*** Material for this exercise Section Begins ***

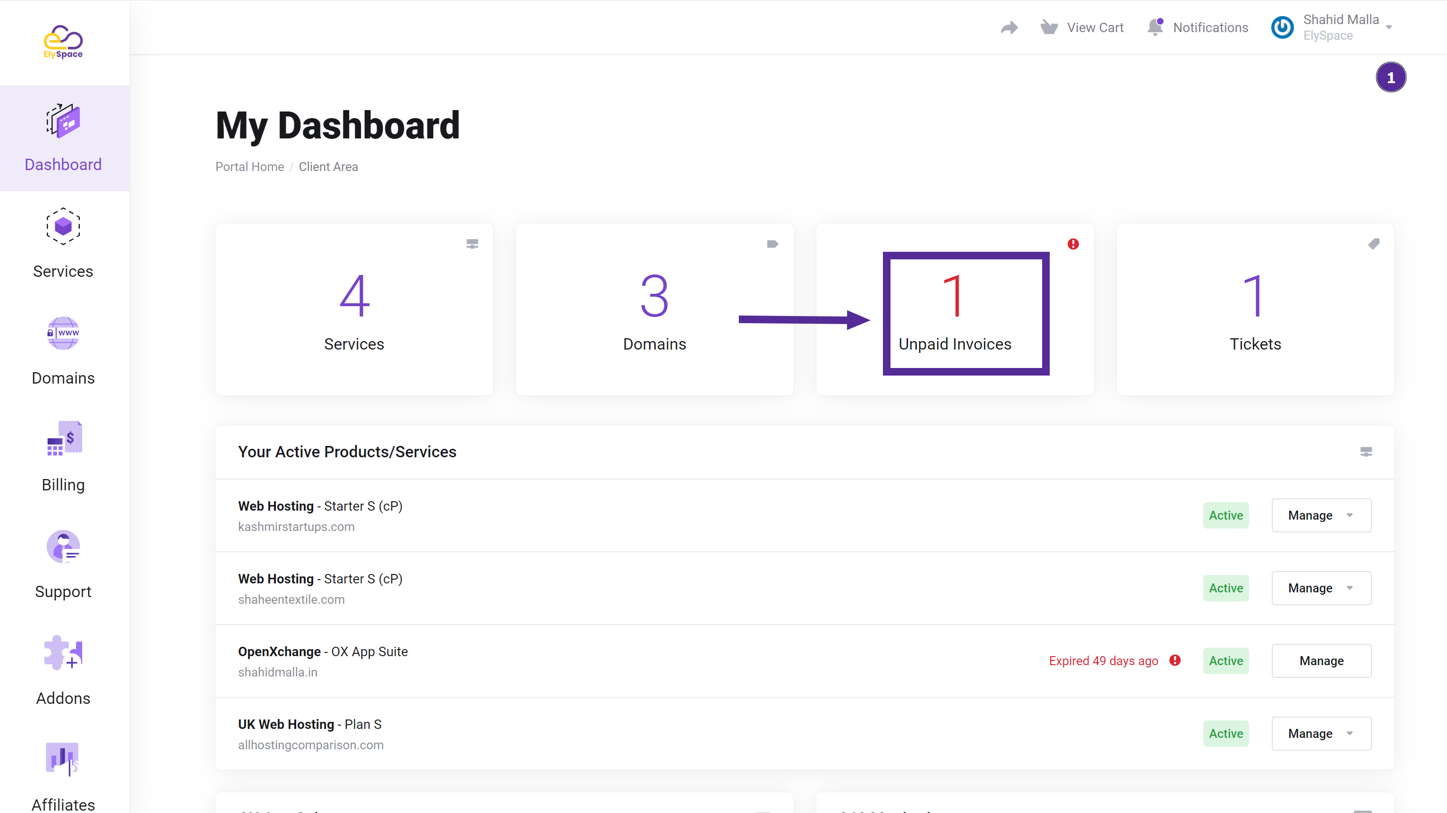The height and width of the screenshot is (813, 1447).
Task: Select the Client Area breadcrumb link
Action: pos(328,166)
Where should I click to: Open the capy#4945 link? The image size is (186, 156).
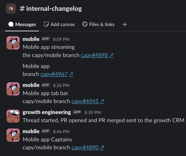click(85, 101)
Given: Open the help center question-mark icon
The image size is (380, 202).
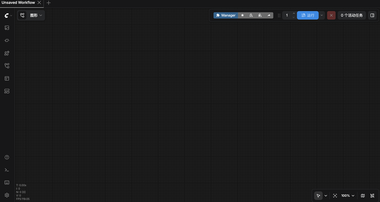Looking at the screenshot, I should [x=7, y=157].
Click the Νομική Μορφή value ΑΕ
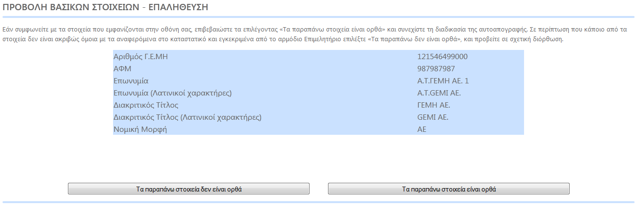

*** Material for this exercise Section Ends ***
*** Material for this exercise Section Begins ***

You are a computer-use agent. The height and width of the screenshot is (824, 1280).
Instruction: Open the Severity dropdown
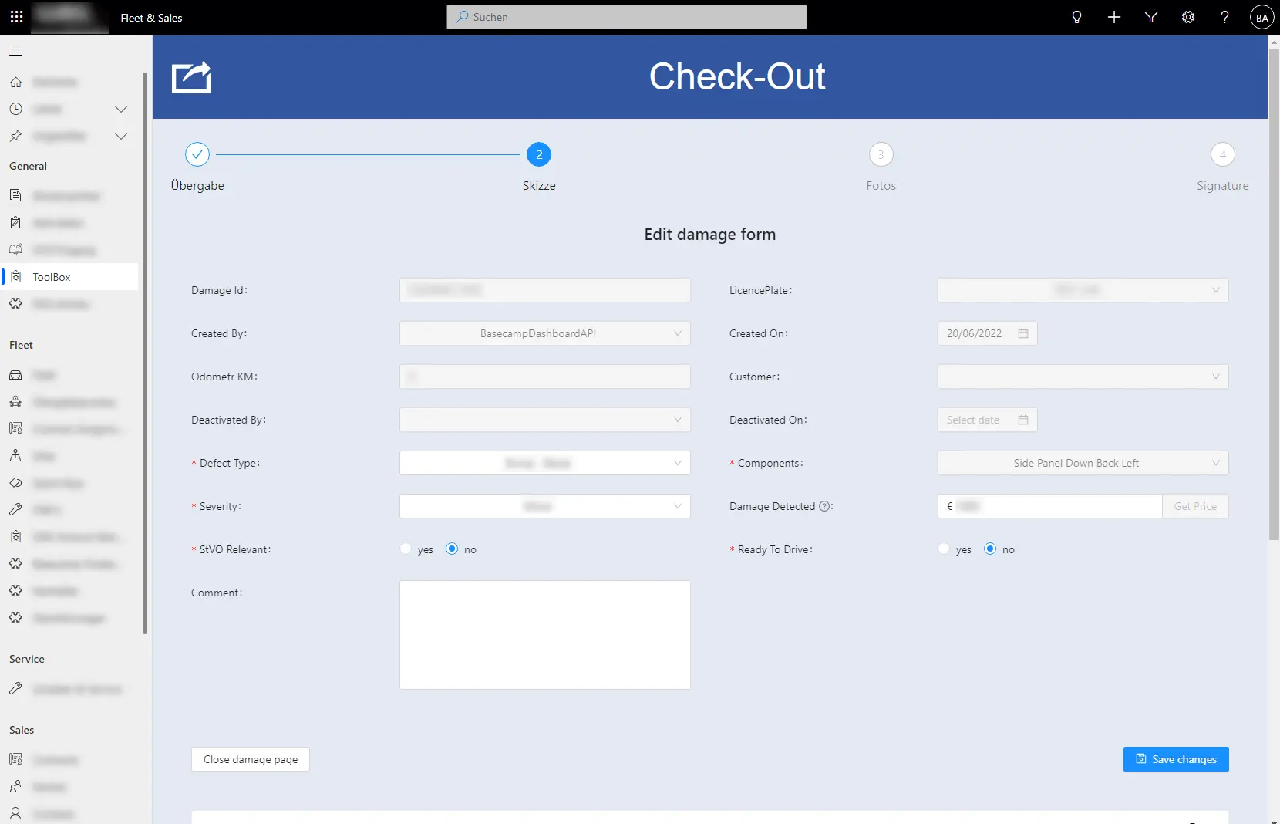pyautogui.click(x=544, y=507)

*** Material for this exercise Section Ends ***

▶ [Your instructions] From the records above, transcribe exactly the lines starting at the one containing "Where should I" and ending at the one containing "Click the Νομική Μορφή value ΑΕ". Skip the pictures.

▶ [Exercise solution]
Where should I click to: Open the capy#4945 link? The image size is (186, 156).
click(85, 101)
Given: Open the help center question-mark icon
The image size is (380, 202).
Looking at the screenshot, I should [x=7, y=157].
Click the Νομική Μορφή value ΑΕ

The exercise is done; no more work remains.